As a kid, I attended Hebrew school three days a week at a Conservative synagogue. I was an active member of United Synagogue Youth (USY) in high school. And in 11th grade, I co-founded a Jewish association at my school aimed to teach students about Jewish holidays through celebration. In college, when a friend met someone I’d gone to high school with, this hometown acquaintance said, “Oh, you mean that really Jewish girl?” I never identified with that description of myself because, despite feeling at home among these various Jewish groups, there was always a piece of me that felt slightly askew during services. I simply wasn’t religious.

Learning the Hebrew language was like acquiring a secret code I’d learned to decipher, but only to a certain degree. I could read words, but I never learned their meaning. This disconnect kept me feeling a distance away from “full” Judaism. I was merely wetting my toes at the edge of the lake instead of swimming toward the crowd a way in. And I couldn’t decide if I wanted to take that leap. To this day, when I sit in services, which admittedly is not very often, I don’t feel connected to Judaism on a religious level. I savor the prayers and melodies as a connection to my heritage and my childhood, but I don’t recite them with purpose.

My loose connection to religion stems from multiple facets. I never felt the need for an almighty being to give thanks to and confide in. I don’t necessarily believe a greater being is responsible for our every success and failure, or capable of changing our path in life. I am filled with questions about the way our world works and the deeper meaning of life, and I’ve decided to keep the possibilities open instead of accepting the beliefs of my people. I’ve always felt as though my lack of religious beliefs diminish my degree of Judaism, and as I completed the camp survey about my son’s Jewish summer experience, this lingered in my mind, a constant reminder of my less than “full” Jewish status.

Despite being non-religious, I love Jewish culture. Gathering to eat gefilte fish while telling the story of Passover is a spring ritual that brings my extended family together each year.
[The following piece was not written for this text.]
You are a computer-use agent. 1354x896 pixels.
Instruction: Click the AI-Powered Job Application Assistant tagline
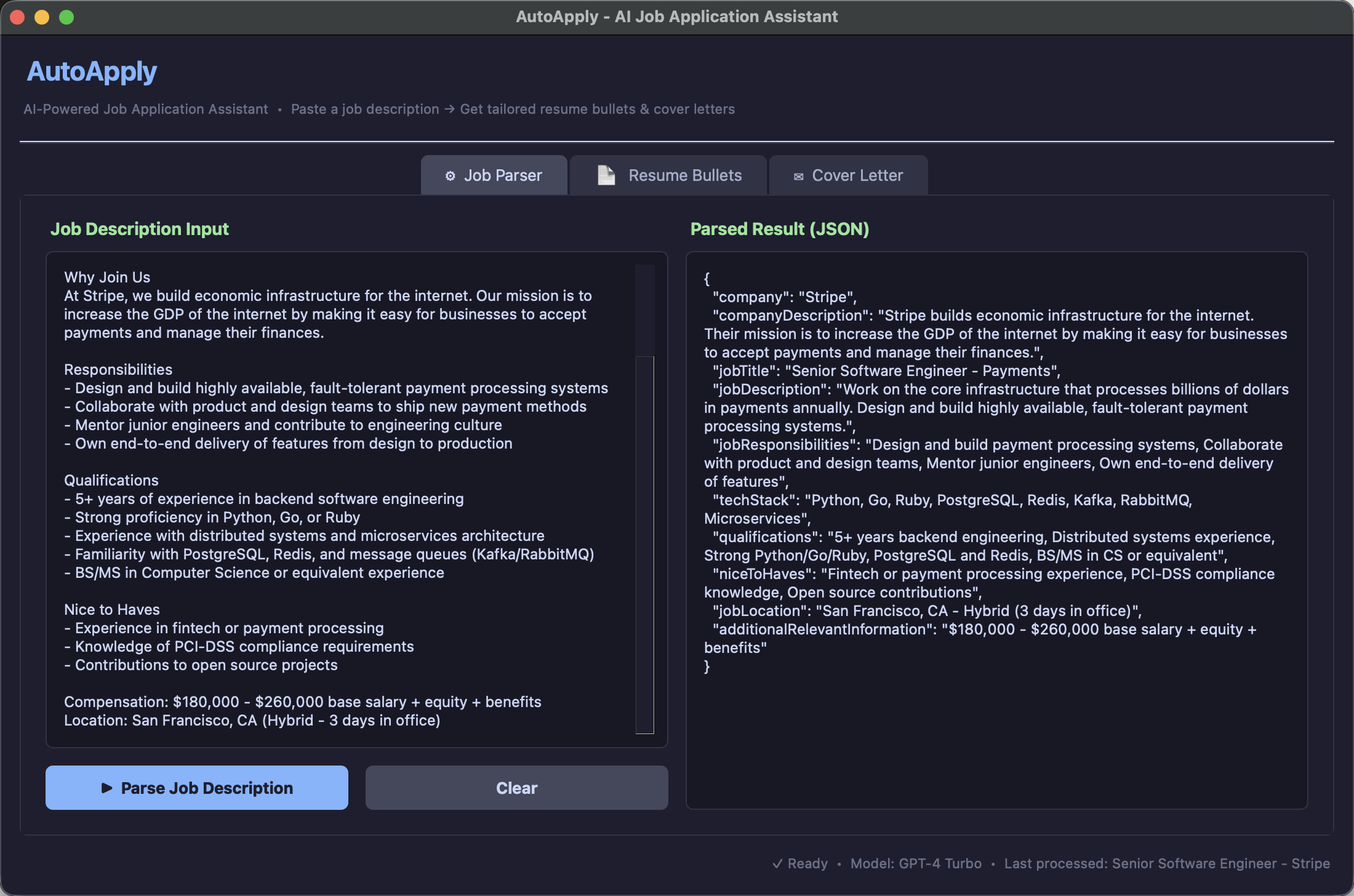pyautogui.click(x=146, y=109)

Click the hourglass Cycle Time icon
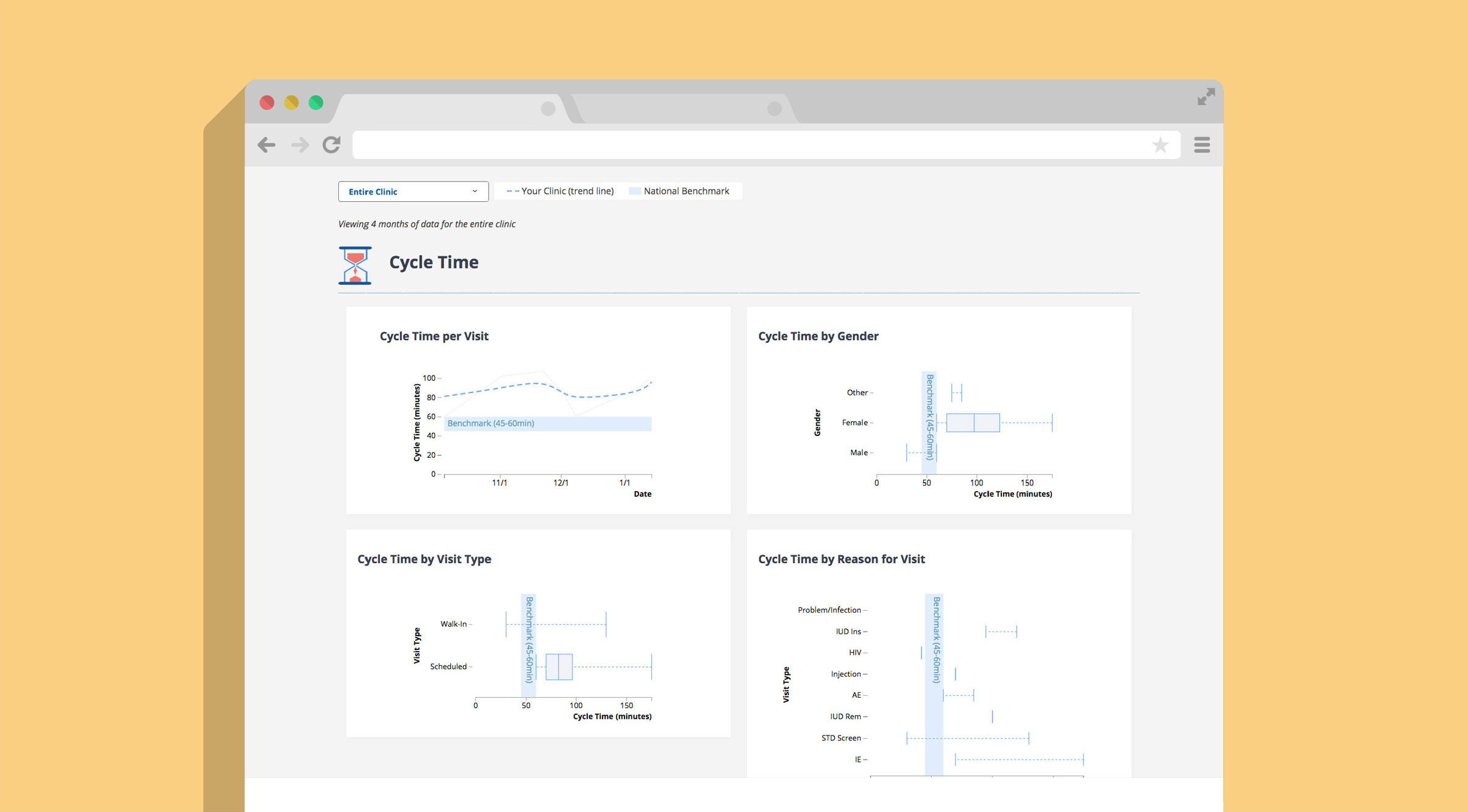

Lighting the menorah with my kids on chilly Hanukkah evenings warms my winter heart. Eating apples and honey on Rosh Hashanah resets my inner peace, giving me a sense of a fresh start to the new year. Dancing to “Siman Tov u’Mazel Tov” at Jewish weddings shows me I’m part of a community, even if I’m far from home. Culturally, I’m all in.

As I neared the end of the survey, there was the question I’d been asked countless times but never had a solid answer to: What branch of Judaism does your family identify with?
My husband and I both grew up in Conservative synagogues, although his family is more observant than mine. Neither of us are religious, but we want our children to grow up knowing the religion of our families, understanding where their ancestors came from and what they endured, and to have a love of holidays and family gatherings, just as we do.

Are we Conservative? Not anymore. Are we Reform? We’re likely joining a Reconstructionist synagogue. So no? Must the synagogue we join define our level of Judaism? Can’t we just be Jewish?

But then, there it was, the multiple-choice option I’d never seen before that perfectly described who we were and who I’ve always been. Option D: Just Jewish/ culturally Jewish. It was as if camp looked through the title and saw my Jewish identity in all its glory, along with its morsel of conflict. For the first time in my life, I felt like a full Jew. A whole cultural Jew.

I realized that if this question required option D as an answer, I clearly wasn’t the only one struggling to fit into the black and white branches of Judaism. Jewish culture is rich with tradition and deep with layers of engaging ways to celebrate. There is room for Jews of every shape, size and color. Our degree of religiousness doesn’t define our level of Judaism. Today, because of a camp survey, I finally feel comfortable accepting my culturally Jewish status and, boy, does it feel good.